Por eso, los padres ponen el grito en el cielo; las niñas, la minifalda y los niños, los vaqueros ajustados, al tiempo que imponen aquella guarrada de moda que era la de guardar el tabaco en el calcetín... La píldora revoluciona la sexualidad de la mujer, se reivindica el amor libre. Mueren los cardados y la laca y la faja, opresoras de la libertad y la independencia, y se pone de manifiesto la celulitis, que también existía. En fin, todo parecía posible. En Madrid aparece el primer radio taxi y en Burgos se descubre petróleo. Se habla de llegar a la luna y de solidaridad... Aunque Franco, empeñado en lo suyo que no era lo de todos, calificara estos nuevos inventos «como una ola de barbarie que azota el mundo». Pero al mundo le importaba tres pitos Franco y sus pantanos y entre la minifalda, las drogas, la música, la contracultura, el cine, la ciencia... se removieron todas las estructuras y empezó, de verdad, la liberación de la mujer.

La minifalda fue la excusa perfecta para machacar aquellas ideas conservadoras. Fue como un movimiento revolucionario que empezó con mucha prudencia y terminó salvajemente. De hecho, la hija de Franco, Carmencita, terminó por incluir la prenda en su ropero (de las nietas ni hablamos) y doña Carmen Polo, que en lugar de faldas compraba collares y ya no estaba para trotes, acabó por hacer la vista gorda.

«La minifalda -dice Pilar Miró- era una buena manera de protestar. El fin de los tabúes. En mi caso descubrí que tenía unas buenas piernas y un buen culo y aquello me halagó. También me daba morbillo correr delante de los grises con las faldas cortas. Te miraban de otra manera y hasta les daba un poco de corte pegarte con la porra. Aquello fue un desplante, un acto de desfachatez. Un signo externo descarado y saludable».

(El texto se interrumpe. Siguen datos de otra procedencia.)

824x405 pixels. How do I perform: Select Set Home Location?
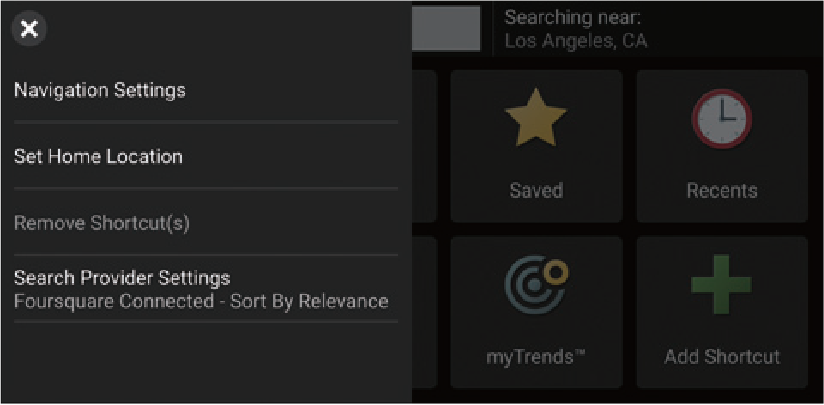click(98, 156)
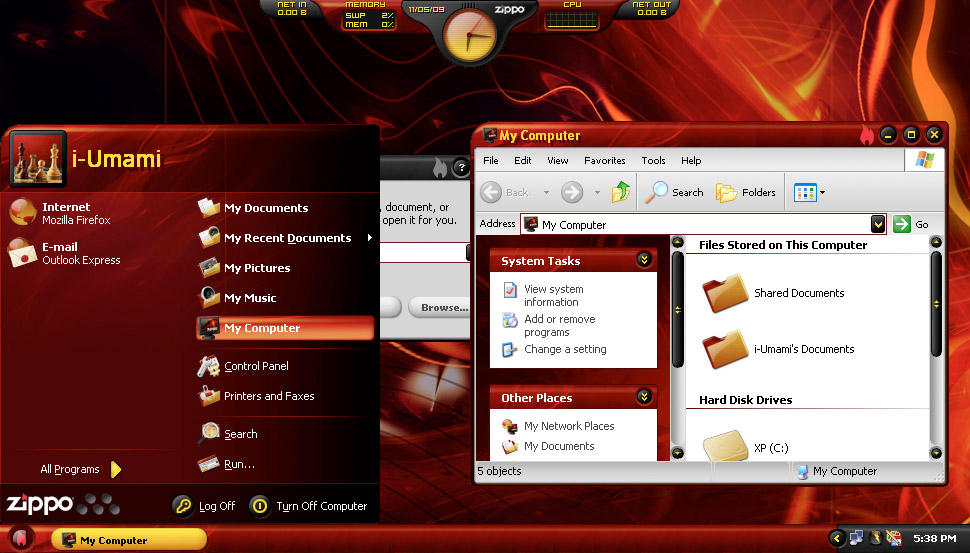Image resolution: width=970 pixels, height=553 pixels.
Task: Click the Folders toolbar button
Action: pos(746,192)
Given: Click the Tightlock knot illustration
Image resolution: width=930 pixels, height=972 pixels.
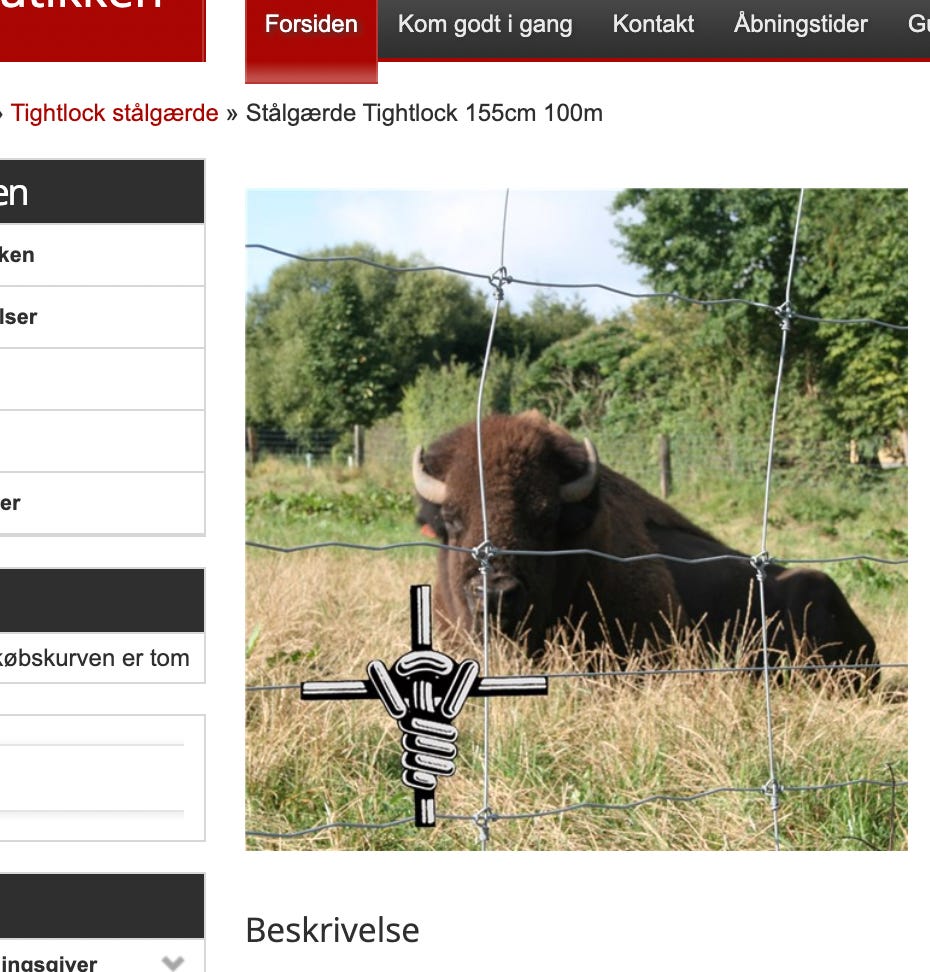Looking at the screenshot, I should [x=423, y=705].
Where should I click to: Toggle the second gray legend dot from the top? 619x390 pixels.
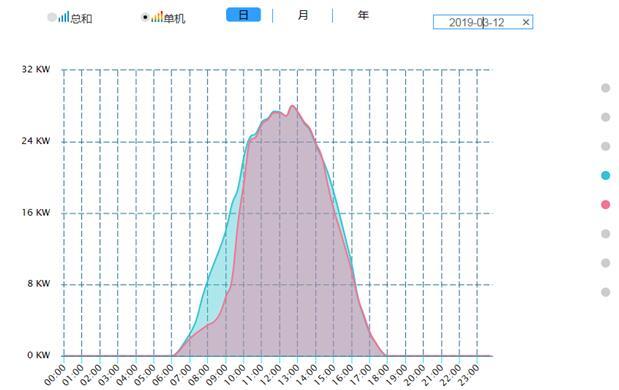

Victoria Camps «La minifalda de los 60 no tenía nada que ver con la falda corta de ahora. No era, ni de lejos, tan mini. Medio palmo por encima de la rodilla fue lo que se permitieron las más osadas seguidoras de Mary Quant. Representó, con todo, uno de los primeros destapes, junto con el bikini. Un atrevimiento en niñas educadas para no llevar escotes ni enseñar las piernas más de lo necesario. La moda no duró: fue superada por la esencia de la estética hippie, que alargó las faldas y significó un rompimiento más total».

Cayetana, duquesa de Alba «Nunca habíamos visto nada parecido, pero enseguida nos apuntamos a la moda. Fui de las primeras en ponérmela y nadie me dijo nada. Puede que los conservadores me criticaran hasta la saciedad, pero a mí me daba igual que lo hicieran. Y eso que las de entonces no eran tan cortas como las de ahora. Con éstas se ve todo. La minifalda es perfecta cuando quien la usa tiene unas piernas bonitas».

Emma Cohen «Por aquel entonces yo vivía en una comuna urbana en Barcelona. No éramos hippies porque no habíamos nacido ni en América ni en Inglaterra, pero nos parecíamos mucho. Vestíamos minifalda o vaqueros, íbamos con El Lobo Estepario de Herman Hesse debajo del brazo, no leíamos los periódicos ni veíamos la televisión del Régimen y no nos asustábamos de lo que viniera más allá de las fronteras».

Pilar Miró «Fue escandaloso para los mayores y muy atractivo para los jóvenes... Y, aunque enseñar las piernas, pudo o pueda significar dar gusto al macho, usarla fue una manera de protestar. Los progresistas la saludaron con un gesto de alivio. Para los fascistas fue un mal trago».